*Supplied passage*.

= = =

Redone

Table of Contents

• Introduction
• Autoruns
  • A simple example
  • Forked computations
  • Async computations
  • Preventing circular data dependencies
• Types (see the Redone Types API reference)
• Reactive shapes
• compile(Component)(Class) (see the Redone Component API reference)
• renderAsync(renderer, element)
• Interop with RxJS
• Hot reload

Introduction

Redone builds on the Tracker architecture developed by Meteor and integrates it with React. Rather than focus on providing consistent state mutations as is the case with Flux and Redux, Redone focuses on providing consistent relationships between components. It does this by:

• decoupling data providers from consumers
• disallowing circular data dependencies
• enforcing data schemas at runtime

Unlike many React frameworks, Redone takes an object-oriented approach to UX, favoring local state and mutable components over global state and immutable components.

See this StackExchange answer on why mutability makes more sense.

Autoruns

I recommend you first read this intro to reactive programming. If you have more time, you should also watch this talk by Conal Elliot on functional reactive programming. Lastly, here's an intro to reactive programming using streams.

An autorun is a runner that executes a callback whenever data dependencies of that callback change. Think of it like Webpack in "watch mode". Whenever an imported file changes, Webpack automatically rebuilds the bundle. In this analogy, the autorun is Webpack, the callback is the build process, and the data dependencies are the files.

To create an autorun, you pass a callback. When the autorun is created, the callback is run immediately. During execution, dependencies are tracked by the autorun. Whenever a dependency changes, the autorun is notified and the callback is rerun.

It's important to note that the dependency object doesn't store any data itself. It's job is to let autoruns know when a piece of data is being depended on, and when it's time to rerun because the data changed. It doesn't manage the data itself.

Autoruns don't return values, they set them.

A simple example

import { Autorun, Dependency } from 'redone';
 
let colorDep = new Dependency();
let color = 'blue';
 
function getColor() {
  colorDep.depend();
  return color;
}
 
function setColor(value) {
  if (color !== value) {
    color = value;
    colorDep.changed();
  }
}
 
let autorun = Autorun.start(() => {
  console.log(getColor());
});
// "blue"
 
setColor('red');
// "red"
 
autorun.dispose();
setColor('green');
// (nothing printed)

Forked computations

Once you're inside an autorun, you have access to a computation object. This object can be used spin off child autoruns (called forks) or string together multiple segments of an async computation. A fork is like a forked process. It reruns by itself, but its lifecycle is attached to the parent. If the parent is cleaned up, the fork is cleaned up as well.

= = =

Records from a data source
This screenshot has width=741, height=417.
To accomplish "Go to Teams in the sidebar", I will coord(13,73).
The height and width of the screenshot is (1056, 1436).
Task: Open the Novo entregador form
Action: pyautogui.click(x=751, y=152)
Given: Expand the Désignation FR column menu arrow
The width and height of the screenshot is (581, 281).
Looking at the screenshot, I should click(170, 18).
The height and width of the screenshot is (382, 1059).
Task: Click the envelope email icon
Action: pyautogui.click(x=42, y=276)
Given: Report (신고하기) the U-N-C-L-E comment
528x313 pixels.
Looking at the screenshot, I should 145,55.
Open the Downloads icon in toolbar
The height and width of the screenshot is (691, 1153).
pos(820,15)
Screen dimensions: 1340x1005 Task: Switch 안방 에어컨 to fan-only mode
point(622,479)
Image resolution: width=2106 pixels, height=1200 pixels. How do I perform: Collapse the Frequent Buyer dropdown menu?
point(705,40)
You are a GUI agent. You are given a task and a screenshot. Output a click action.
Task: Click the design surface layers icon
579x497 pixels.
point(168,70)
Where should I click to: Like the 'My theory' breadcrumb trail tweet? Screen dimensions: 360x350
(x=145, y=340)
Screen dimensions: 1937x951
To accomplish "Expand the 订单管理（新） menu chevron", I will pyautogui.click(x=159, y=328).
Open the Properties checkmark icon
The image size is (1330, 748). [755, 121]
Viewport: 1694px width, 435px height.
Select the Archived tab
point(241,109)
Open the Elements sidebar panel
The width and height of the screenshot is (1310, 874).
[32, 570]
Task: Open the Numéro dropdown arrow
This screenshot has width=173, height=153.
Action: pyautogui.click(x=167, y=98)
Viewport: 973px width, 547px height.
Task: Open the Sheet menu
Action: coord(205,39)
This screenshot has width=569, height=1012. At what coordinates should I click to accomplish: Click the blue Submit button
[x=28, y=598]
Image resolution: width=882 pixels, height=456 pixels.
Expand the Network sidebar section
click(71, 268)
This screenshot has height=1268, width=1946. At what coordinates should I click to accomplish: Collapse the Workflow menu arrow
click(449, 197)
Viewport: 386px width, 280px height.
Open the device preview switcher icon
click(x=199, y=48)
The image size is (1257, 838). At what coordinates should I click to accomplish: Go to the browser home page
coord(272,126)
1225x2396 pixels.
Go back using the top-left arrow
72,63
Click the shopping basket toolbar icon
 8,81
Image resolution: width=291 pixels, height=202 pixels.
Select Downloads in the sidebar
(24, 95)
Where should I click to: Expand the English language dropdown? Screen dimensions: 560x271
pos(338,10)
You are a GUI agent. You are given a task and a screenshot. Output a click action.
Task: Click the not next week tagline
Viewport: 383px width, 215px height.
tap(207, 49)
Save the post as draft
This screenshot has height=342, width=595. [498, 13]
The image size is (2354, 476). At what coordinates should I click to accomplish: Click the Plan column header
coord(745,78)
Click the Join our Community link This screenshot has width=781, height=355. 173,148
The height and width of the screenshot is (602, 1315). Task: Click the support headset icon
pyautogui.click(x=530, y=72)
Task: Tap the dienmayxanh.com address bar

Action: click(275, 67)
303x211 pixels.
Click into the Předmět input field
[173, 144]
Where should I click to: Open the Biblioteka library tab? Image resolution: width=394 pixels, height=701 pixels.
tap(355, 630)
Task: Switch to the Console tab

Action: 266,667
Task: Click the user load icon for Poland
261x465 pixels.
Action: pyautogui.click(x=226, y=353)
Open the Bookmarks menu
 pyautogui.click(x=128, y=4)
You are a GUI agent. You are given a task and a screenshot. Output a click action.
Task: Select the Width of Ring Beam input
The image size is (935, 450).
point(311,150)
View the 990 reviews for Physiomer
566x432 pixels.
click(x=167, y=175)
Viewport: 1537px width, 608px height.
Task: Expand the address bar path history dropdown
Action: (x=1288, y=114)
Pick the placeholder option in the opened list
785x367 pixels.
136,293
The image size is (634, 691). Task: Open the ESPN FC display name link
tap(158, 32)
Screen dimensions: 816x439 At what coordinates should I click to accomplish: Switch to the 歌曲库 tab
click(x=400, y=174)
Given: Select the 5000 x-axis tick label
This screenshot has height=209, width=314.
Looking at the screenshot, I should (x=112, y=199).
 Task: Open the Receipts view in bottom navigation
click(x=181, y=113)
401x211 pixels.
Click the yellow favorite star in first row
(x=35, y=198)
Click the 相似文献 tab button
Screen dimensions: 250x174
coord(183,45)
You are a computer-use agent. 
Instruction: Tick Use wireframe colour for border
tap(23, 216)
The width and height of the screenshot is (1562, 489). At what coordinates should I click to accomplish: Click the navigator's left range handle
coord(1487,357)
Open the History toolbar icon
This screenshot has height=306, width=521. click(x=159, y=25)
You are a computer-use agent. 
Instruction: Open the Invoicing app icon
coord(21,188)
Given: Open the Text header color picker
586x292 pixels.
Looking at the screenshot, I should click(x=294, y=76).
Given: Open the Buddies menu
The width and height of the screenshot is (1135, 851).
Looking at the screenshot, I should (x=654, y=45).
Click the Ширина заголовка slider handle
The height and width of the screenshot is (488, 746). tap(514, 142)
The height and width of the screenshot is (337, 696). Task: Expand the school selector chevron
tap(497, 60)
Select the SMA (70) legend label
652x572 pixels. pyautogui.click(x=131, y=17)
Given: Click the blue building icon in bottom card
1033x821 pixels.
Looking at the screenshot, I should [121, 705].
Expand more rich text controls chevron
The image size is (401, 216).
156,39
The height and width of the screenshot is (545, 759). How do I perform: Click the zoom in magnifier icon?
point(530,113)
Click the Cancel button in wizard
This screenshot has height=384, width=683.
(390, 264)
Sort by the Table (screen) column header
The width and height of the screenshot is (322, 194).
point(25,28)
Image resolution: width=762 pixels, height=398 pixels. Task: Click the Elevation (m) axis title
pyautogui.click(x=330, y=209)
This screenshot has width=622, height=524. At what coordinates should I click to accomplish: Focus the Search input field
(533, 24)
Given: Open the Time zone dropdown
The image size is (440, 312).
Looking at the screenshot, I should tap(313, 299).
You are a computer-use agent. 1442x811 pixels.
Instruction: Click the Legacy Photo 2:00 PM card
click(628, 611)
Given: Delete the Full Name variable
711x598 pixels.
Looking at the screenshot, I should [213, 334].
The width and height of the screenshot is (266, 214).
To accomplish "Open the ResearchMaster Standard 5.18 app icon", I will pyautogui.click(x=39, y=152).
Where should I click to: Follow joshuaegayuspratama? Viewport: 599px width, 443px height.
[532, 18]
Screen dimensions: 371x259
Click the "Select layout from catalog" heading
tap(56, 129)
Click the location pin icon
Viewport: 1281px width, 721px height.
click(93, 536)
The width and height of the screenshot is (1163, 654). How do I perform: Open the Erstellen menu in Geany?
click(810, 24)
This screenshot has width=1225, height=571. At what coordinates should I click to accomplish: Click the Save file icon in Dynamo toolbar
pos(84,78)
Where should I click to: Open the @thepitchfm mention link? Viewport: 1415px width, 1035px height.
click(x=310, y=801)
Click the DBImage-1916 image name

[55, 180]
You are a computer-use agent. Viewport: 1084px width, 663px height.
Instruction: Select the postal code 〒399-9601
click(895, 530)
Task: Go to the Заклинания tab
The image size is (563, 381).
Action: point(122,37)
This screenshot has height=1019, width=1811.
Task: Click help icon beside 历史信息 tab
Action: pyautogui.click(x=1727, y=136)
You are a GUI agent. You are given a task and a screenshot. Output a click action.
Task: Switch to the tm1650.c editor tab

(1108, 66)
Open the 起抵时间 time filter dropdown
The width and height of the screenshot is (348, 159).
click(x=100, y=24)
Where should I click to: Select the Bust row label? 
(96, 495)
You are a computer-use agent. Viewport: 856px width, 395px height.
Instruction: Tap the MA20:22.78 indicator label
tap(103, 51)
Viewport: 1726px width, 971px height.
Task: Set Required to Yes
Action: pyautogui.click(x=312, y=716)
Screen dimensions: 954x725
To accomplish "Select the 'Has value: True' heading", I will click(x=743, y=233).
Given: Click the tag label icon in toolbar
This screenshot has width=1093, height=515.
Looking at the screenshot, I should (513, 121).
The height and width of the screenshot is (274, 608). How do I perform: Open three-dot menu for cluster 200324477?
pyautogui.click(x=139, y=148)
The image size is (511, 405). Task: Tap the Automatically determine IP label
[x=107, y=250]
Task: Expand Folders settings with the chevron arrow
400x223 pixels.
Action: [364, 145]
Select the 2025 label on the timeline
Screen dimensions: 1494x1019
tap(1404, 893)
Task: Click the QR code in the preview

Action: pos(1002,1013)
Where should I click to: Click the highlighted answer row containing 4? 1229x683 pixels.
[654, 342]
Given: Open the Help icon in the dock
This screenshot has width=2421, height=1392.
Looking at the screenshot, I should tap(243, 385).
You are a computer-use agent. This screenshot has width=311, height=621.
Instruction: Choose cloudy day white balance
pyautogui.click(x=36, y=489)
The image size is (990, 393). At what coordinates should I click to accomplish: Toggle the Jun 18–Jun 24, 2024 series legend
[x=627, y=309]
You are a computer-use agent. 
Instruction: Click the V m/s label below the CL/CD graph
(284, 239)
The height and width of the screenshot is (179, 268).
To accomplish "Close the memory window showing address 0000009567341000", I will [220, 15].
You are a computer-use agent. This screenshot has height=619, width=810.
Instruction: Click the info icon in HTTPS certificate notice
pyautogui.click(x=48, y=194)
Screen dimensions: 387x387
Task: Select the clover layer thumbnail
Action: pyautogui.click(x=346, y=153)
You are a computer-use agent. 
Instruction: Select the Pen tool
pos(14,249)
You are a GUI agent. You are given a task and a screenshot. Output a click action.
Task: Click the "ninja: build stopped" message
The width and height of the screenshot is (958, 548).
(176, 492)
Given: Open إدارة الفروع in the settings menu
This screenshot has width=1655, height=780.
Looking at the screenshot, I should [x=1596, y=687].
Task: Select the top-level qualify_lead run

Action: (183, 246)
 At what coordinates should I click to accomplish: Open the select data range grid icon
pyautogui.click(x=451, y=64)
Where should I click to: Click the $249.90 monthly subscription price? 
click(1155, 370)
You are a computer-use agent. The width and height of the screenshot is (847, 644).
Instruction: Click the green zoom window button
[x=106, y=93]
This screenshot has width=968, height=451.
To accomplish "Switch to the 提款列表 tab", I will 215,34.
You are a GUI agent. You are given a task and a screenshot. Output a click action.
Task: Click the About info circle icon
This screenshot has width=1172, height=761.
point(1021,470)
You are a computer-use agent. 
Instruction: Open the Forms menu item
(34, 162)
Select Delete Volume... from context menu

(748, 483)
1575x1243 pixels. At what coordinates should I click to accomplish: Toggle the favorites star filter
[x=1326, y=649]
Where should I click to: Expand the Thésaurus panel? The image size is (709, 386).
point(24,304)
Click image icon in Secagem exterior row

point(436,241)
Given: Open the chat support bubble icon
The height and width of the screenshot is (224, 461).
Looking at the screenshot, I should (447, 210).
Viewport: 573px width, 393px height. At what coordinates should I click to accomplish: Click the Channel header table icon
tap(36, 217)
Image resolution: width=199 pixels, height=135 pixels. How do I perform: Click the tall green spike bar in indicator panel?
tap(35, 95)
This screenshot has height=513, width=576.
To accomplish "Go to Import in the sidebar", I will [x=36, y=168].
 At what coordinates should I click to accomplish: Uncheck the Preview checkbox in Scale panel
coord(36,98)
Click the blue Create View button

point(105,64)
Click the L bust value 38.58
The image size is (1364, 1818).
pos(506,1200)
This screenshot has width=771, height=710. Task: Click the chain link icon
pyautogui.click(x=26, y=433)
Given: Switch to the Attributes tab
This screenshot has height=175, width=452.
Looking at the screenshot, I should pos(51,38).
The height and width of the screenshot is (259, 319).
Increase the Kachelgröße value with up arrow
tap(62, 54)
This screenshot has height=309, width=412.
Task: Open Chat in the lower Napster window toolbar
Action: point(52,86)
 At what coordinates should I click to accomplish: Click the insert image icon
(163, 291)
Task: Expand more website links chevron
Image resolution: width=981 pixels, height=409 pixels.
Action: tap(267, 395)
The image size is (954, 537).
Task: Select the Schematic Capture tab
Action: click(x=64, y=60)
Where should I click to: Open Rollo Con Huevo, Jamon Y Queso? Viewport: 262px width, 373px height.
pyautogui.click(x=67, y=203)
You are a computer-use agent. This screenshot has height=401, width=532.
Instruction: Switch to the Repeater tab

= = =

*Your objective*. Reproduce everything from "It's important to" down to "they set them." in the Redone documentation, replacing "dependency object" with "dependency instance".

*Task solution*.
It's important to note that the dependency instance doesn't store any data itself. It's job is to let autoruns know when a piece of data is being depended on, and when it's time to rerun because the data changed. It doesn't manage the data itself.

Autoruns don't return values, they set them.